= Glenda Gobe =

Australian molecular biologist

Glenda Gobe is a molecular biologist specialising in the molecular controls of apoptosis in kidney disease. She is co-director of the Centre for Kidney Disease Research (CKDR), School of Medicine, Translational Research Institute and The University of Queensland, and Reader in the Discipline of Medicine at the School of Medicine, University of Queensland.

==Biography==
Associate Professor Gobe is a molecular biologist in kidney disease research. She produced the first study, internationally, on the role of apoptosis in kidney disease.

==Education==
Gobe completed her studies at the University of Queensland. Her studies included a Bachelor of Science, a Graduate Diploma of Education, and a Master of Science. She completed her PhD with Professors Roy Axelsen (analgesic nephropathy) and John Kerr (apoptosis) and received overseas post-doctoral training from the College of Physicians and Surgeons, Columbia University , with Prof Ralph Buttyan, one of the leading world experts in the molecular biology of apoptosis and specialising in prostate cancer research.

==Research==
Gobe has extensive expertise in research into renal atrophy and regeneration, fibrosis, immunity and inflammation, and kidney cancer. She has designed in vitro and in vivo pre-clinical models to test hypotheses on the pathogenesis of kidney and other tissue disease, and promotes the translation of results to the clinic.

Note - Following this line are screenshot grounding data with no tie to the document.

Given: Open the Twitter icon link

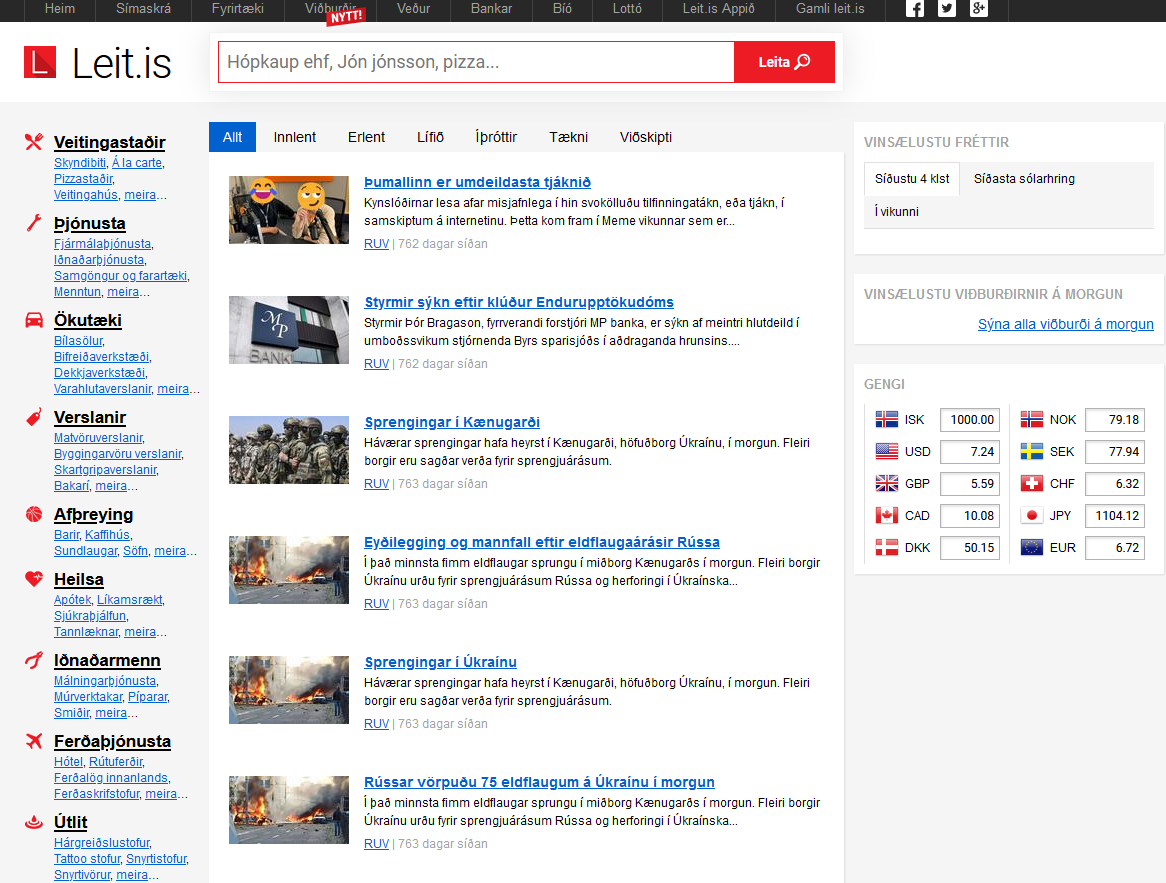Looking at the screenshot, I should click(946, 9).
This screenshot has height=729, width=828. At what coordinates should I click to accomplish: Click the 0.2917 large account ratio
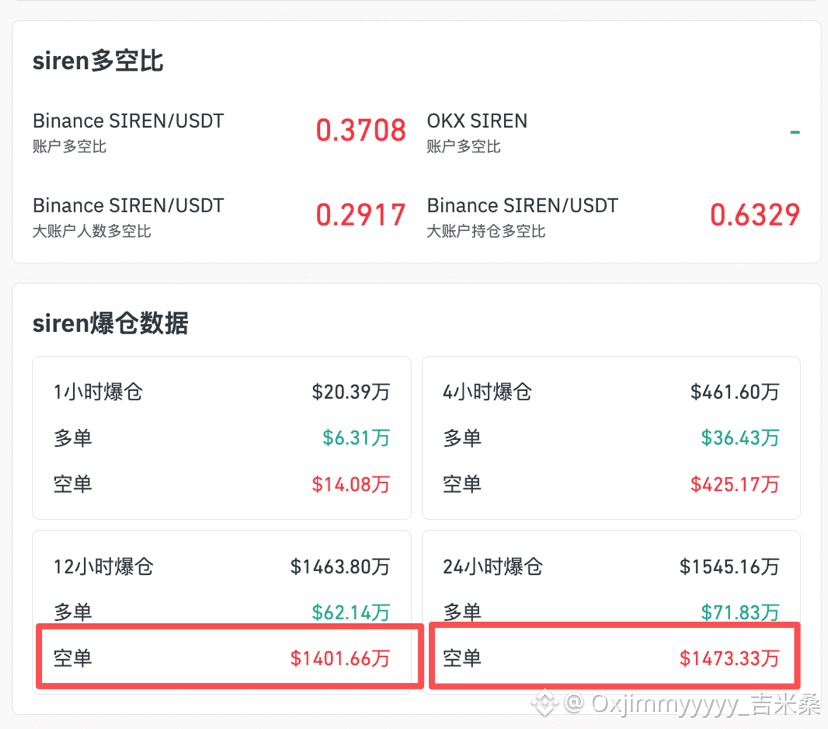[x=361, y=215]
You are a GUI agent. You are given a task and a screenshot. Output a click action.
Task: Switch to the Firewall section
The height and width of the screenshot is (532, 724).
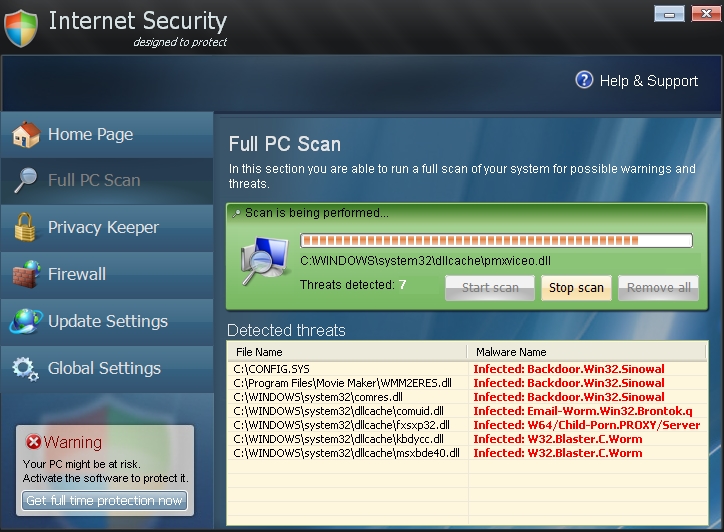[x=77, y=274]
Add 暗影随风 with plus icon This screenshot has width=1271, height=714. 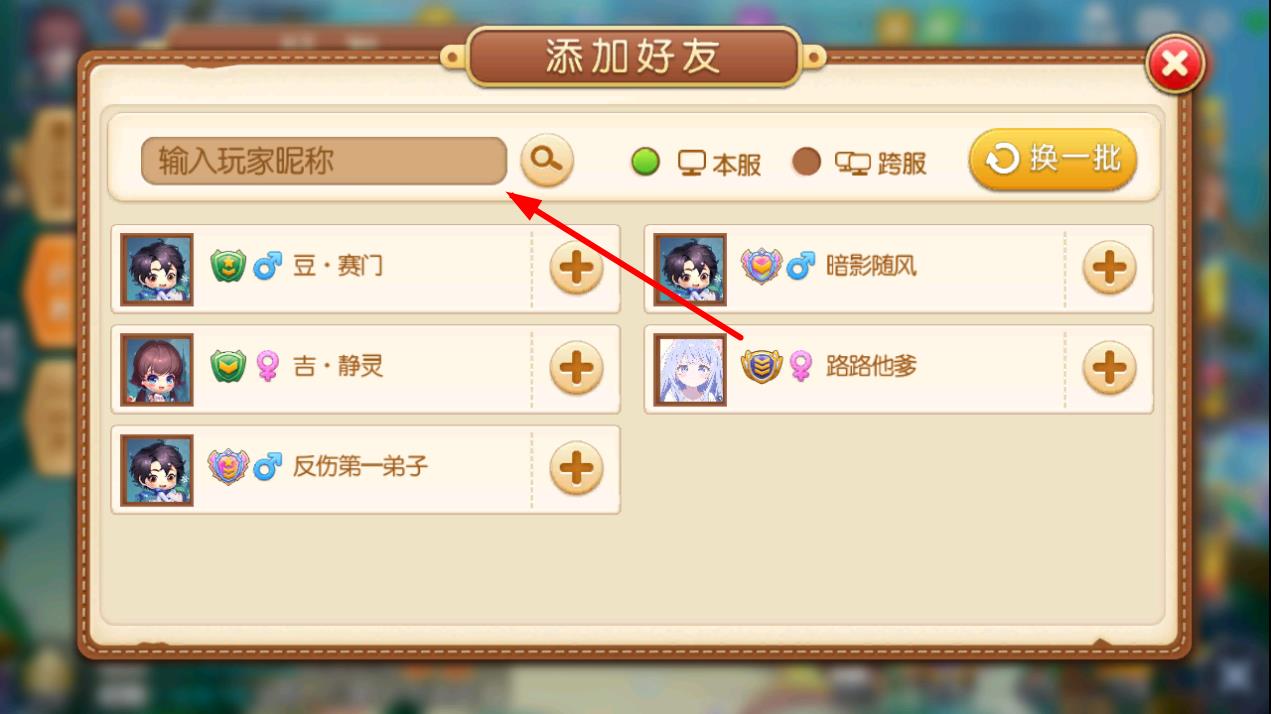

She has promoted the understanding of the role of apoptosis in cancer biology and general disease, and played an integral role in defining and characterising the role of apoptosis in kidney disease. Her current research focus is on the modulation of oxidative stress and mitochondrial dysfunction in renal disease, including renal cancer, and a systems biology approach to study chronic kidney disease.